A Man Called Ove, Hannes Holm (2015, Sweden). The title of this movie, however, is plain from the first frame. Ove is a cantankerous old Swedish man who has never quite got over the death of his his wife. He is forced into retirement, even though his job is all he has, especially since his wife died six months previously. He tries to commit suicide, but is interrupted each time by his new neighbours, a woman of Iranian extraction married to a Swede. And through his friendship with that family, he reconnects with his community and discovers a new lease of life. It’s completely a feel-good movie, but it works because Ove is such a miserable bastard you actually start to feel sorry for him when he finds himself forced to go on living when his plans to end it all are repeatedly foiled. I had, to be honest, expected something humorous like The Hundred Year Old Man Who Climbed Out of the Window and Disappeared (see here), but this was far from absurd. It was a gentle comedy about age and friendship, and it did it all without being overbearing or simplistic. Plus, it’s Swedish. Worth seeing.

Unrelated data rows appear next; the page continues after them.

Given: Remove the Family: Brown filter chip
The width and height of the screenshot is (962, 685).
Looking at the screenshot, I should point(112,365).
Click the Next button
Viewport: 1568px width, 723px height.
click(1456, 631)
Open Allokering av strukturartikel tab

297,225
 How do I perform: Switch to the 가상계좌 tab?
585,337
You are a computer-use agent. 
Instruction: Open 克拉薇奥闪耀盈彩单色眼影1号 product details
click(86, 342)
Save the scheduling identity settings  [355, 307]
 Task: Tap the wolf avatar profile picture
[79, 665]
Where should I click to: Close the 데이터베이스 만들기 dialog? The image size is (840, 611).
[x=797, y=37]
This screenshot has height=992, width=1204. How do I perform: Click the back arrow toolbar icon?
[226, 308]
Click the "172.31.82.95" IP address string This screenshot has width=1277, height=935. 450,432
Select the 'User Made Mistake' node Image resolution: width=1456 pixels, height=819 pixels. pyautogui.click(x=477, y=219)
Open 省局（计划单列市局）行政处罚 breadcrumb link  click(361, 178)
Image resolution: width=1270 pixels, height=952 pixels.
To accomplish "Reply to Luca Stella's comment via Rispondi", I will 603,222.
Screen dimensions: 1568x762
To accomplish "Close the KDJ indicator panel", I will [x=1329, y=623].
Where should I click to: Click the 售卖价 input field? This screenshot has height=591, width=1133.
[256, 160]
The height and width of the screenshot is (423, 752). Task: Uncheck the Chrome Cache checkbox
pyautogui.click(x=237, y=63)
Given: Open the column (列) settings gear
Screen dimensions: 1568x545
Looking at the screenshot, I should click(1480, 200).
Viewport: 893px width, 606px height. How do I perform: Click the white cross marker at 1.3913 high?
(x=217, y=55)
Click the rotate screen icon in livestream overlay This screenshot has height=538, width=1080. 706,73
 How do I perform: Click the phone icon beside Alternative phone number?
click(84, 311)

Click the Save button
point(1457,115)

The Untamed, Amat Escalante (2016, Mexico). Sometimes you stumble across a film – this one was on the Cinema Paradiso website – and when the disc arrive you, you sit down to watch it with little or nothing in the way of expectations… And if you’re lucky the film blows you away, but more often it’s entirely forgettable. The Untamed did not precisely blow me away, but it was far from forgettable. It opens with a woman tied down in a barn, who then – willingly – has sex with a tentacled alien, which has been hiding out in the barn since it crashlanded. Meanwhile, another woman is at odds with her homophobic husband, who happens to be having an affair with one of her gay work colleagues. When the first woman introduces the second to the alien, things start to go wrong. This film reminded me a great deal of Carlos Reygadas’s work, and not just because it’s Mexican. But it had the same sort of distant documentary feel I appreciate so much in movies, albeit with perhaps Yorgos Lanthimos’s oblique approach to storytelling (not that Reygadas is exactly direct). The end result is a film which starts out weird, then turns prosaic before circling back to weird and making that opening all of a piece with the whole. It also looks gorgeous, with some excellent cinematography. Escalante is name to watch. This is the fourth film he’s directed; I think I’ll try and track down the earlier ones.